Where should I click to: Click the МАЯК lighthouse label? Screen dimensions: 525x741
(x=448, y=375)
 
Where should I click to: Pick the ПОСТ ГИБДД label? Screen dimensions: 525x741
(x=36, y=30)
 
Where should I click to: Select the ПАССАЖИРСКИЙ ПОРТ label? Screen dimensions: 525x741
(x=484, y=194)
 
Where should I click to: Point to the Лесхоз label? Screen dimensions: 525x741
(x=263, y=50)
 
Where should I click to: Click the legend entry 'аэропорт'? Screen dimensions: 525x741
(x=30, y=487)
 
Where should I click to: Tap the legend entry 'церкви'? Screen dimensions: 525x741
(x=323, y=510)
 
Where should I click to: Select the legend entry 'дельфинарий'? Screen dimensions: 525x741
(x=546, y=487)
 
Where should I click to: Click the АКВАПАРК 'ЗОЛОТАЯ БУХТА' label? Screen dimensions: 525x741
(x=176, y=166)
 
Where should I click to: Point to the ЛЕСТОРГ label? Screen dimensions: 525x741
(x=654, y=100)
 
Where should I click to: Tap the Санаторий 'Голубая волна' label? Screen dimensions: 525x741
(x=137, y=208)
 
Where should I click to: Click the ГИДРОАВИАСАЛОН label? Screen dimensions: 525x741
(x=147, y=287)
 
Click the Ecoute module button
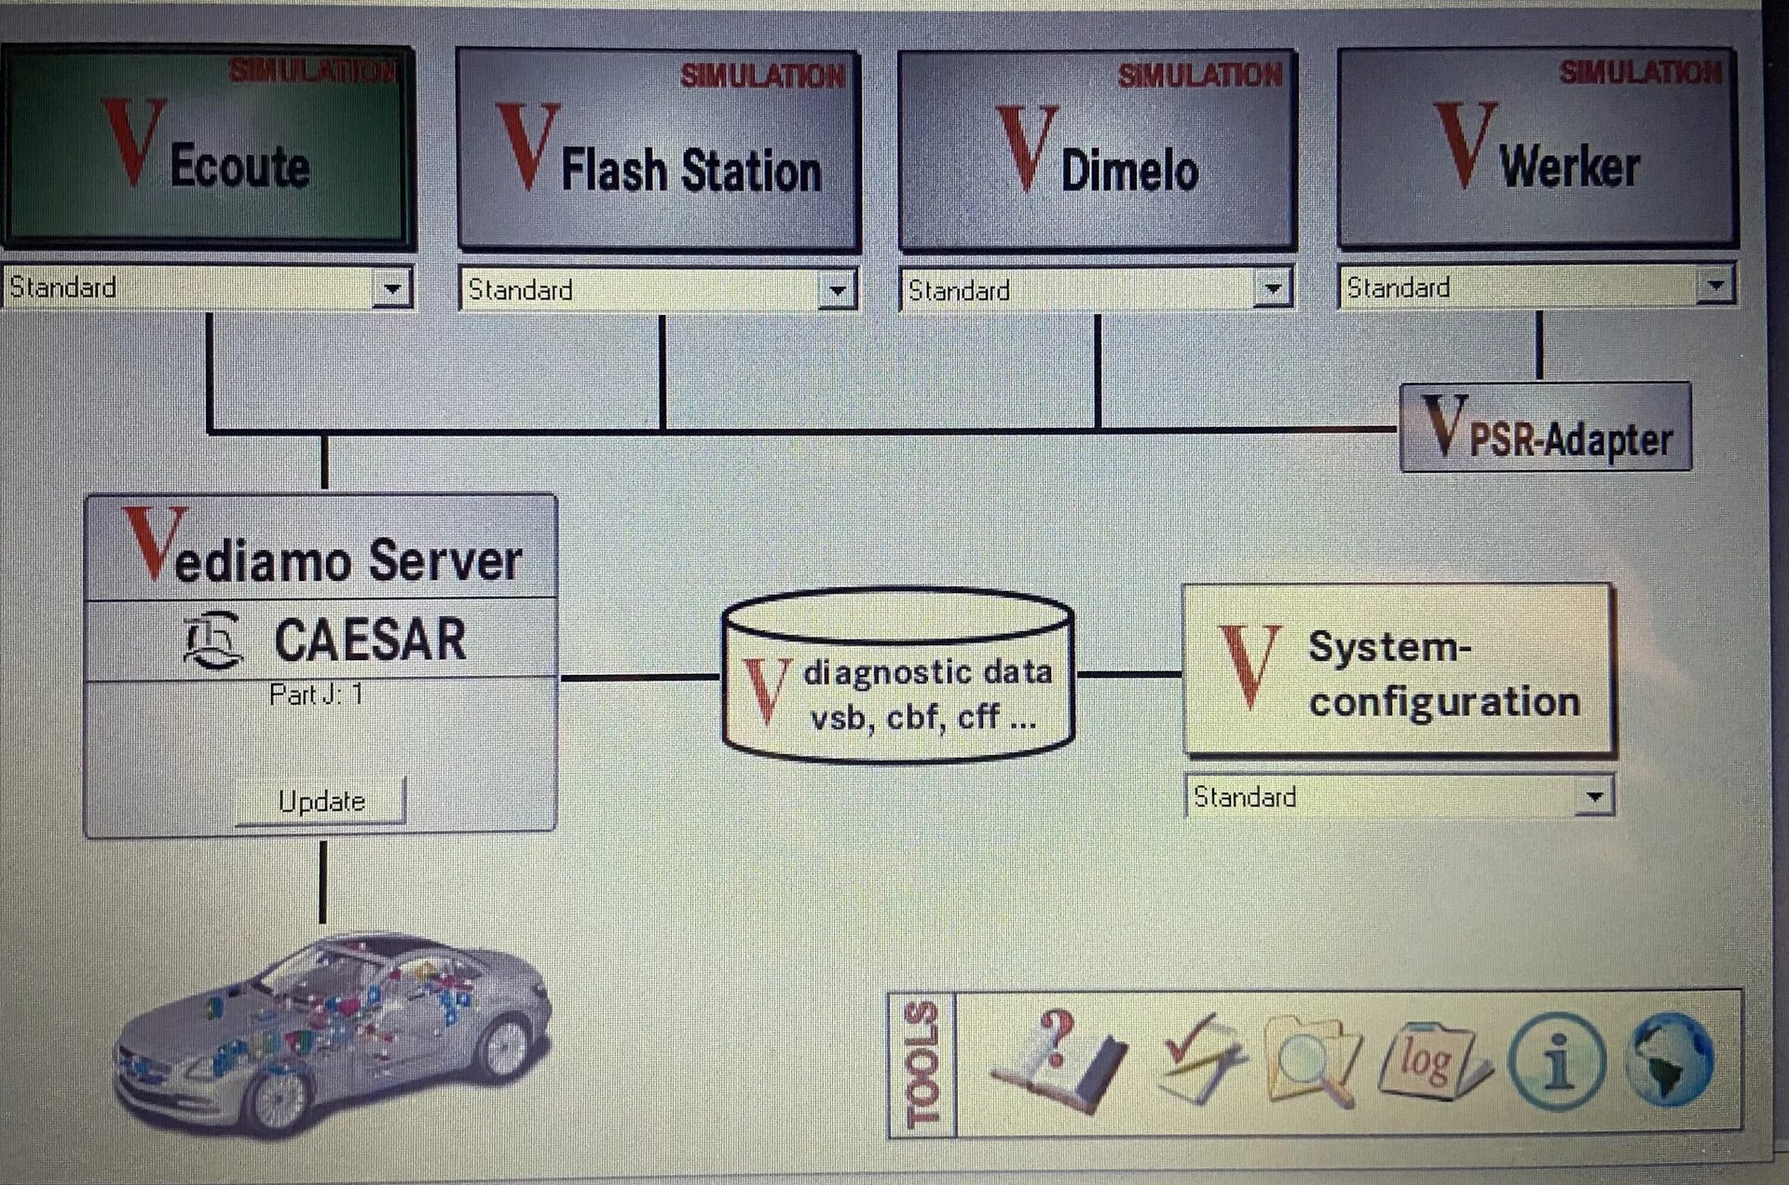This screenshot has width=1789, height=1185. click(207, 147)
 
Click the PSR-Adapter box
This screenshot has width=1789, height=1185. click(1545, 428)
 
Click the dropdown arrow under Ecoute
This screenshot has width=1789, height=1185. click(392, 288)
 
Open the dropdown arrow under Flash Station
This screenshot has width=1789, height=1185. click(837, 290)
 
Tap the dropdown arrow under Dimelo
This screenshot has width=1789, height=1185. click(1272, 289)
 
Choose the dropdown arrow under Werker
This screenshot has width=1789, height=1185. click(1714, 286)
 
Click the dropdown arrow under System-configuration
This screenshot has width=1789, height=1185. click(1594, 797)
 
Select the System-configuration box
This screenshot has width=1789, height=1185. click(1398, 669)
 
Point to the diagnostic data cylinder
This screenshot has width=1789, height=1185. click(898, 675)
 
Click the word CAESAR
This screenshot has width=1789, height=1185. click(370, 640)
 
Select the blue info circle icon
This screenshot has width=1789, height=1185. click(1555, 1061)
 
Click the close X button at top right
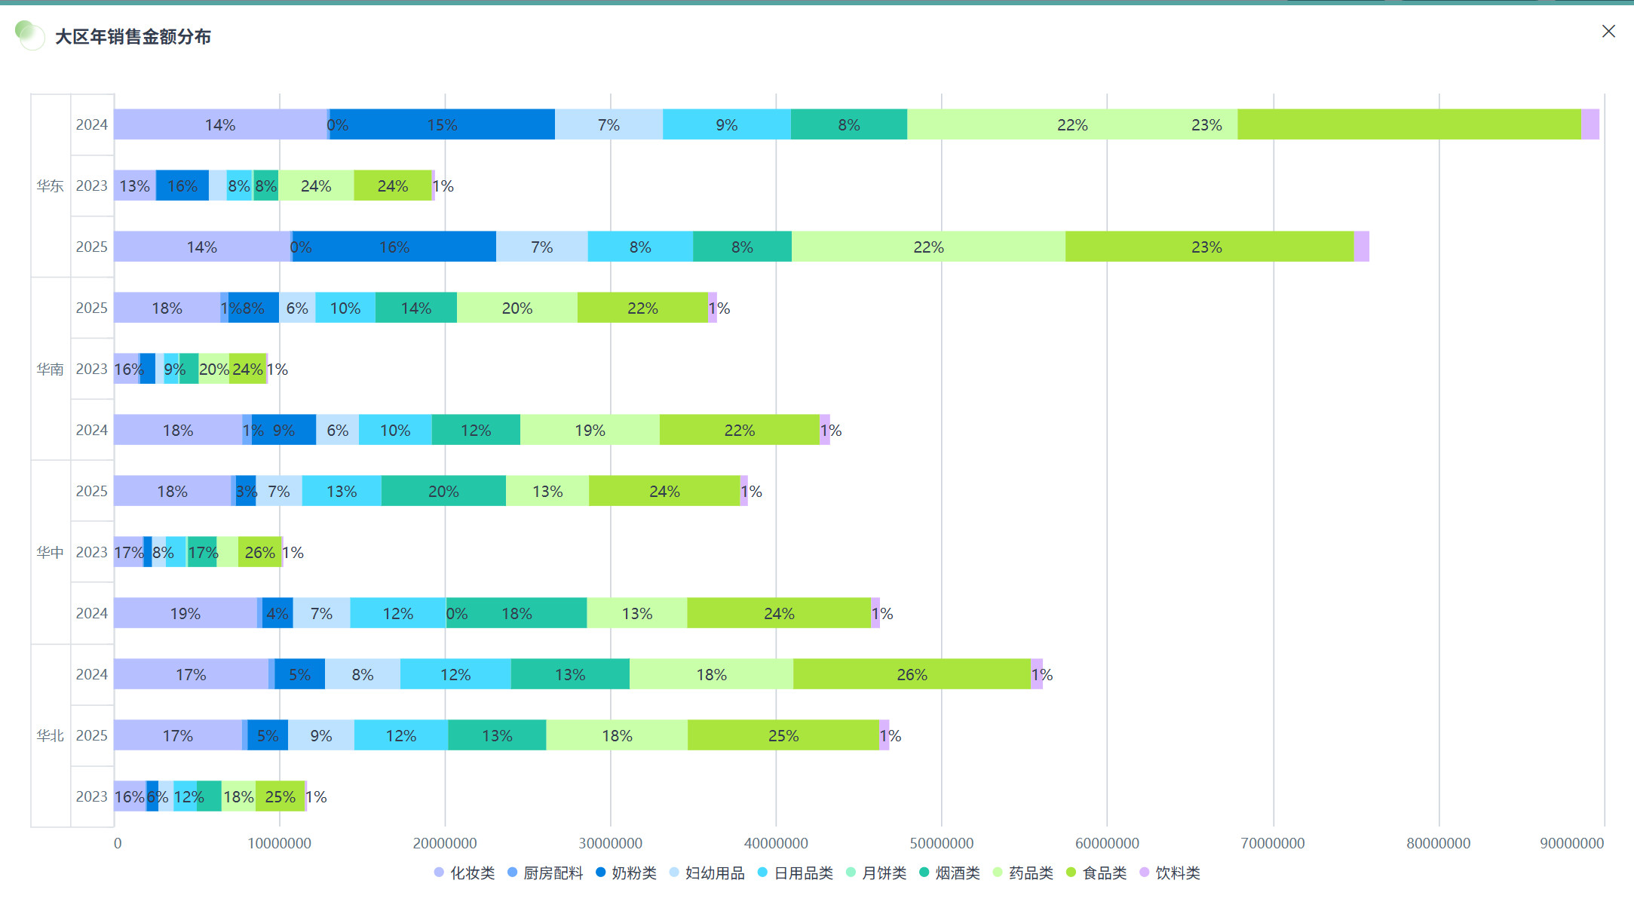[x=1608, y=32]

▶ Written problem
Reproduce all the rows above, switching "dropdown arrow" to "chevron" everywhere it occurs and keeping everything else the same. Omit the pictures from your output.

▶ Exercise output
Where should I click to: Click the МАЯК lighthouse label? Screen dimensions: 525x741
(x=448, y=375)
 
Where should I click to: Pick the ПОСТ ГИБДД label? Screen dimensions: 525x741
(x=36, y=30)
 
Where should I click to: Select the ПАССАЖИРСКИЙ ПОРТ label? Screen dimensions: 525x741
(x=484, y=194)
 
Where should I click to: Point to the Лесхоз label? Screen dimensions: 525x741
(x=263, y=50)
 
Where should I click to: Click the legend entry 'аэропорт'? Screen dimensions: 525x741
(x=30, y=487)
 
Where should I click to: Tap the legend entry 'церкви'? Screen dimensions: 525x741
(x=323, y=510)
 
Where should I click to: Select the legend entry 'дельфинарий'? Screen dimensions: 525x741
(x=546, y=487)
 
Where should I click to: Click the АКВАПАРК 'ЗОЛОТАЯ БУХТА' label? Screen dimensions: 525x741
(x=176, y=166)
 
Where should I click to: Point to the ЛЕСТОРГ label? Screen dimensions: 525x741
(x=654, y=100)
 
Where should I click to: Tap the Санаторий 'Голубая волна' label? Screen dimensions: 525x741
(x=137, y=208)
 
Where should I click to: Click the ГИДРОАВИАСАЛОН label? Screen dimensions: 525x741
(x=147, y=287)
 
Click the Ecoute module button
This screenshot has width=1789, height=1185. click(207, 147)
 
Click the PSR-Adapter box
This screenshot has width=1789, height=1185. click(1545, 428)
 
Click the chevron under Ecoute
This screenshot has width=1789, height=1185. click(392, 288)
 
Open the chevron under Flash Station
This screenshot has width=1789, height=1185. click(837, 290)
 
Tap the chevron under Dimelo
This screenshot has width=1789, height=1185. click(1272, 289)
 
Choose the chevron under Werker
This screenshot has width=1789, height=1185. click(1714, 286)
 
Click the chevron under System-configuration
This screenshot has width=1789, height=1185. click(1594, 797)
 
Select the System-configuration box
This screenshot has width=1789, height=1185. click(1398, 669)
 
Point to the diagnostic data cylinder
This screenshot has width=1789, height=1185. click(898, 675)
 
Click the word CAESAR
This screenshot has width=1789, height=1185. click(370, 640)
 
Select the blue info circle icon
This screenshot has width=1789, height=1185. click(1555, 1061)
 
Click the close X button at top right
[x=1608, y=32]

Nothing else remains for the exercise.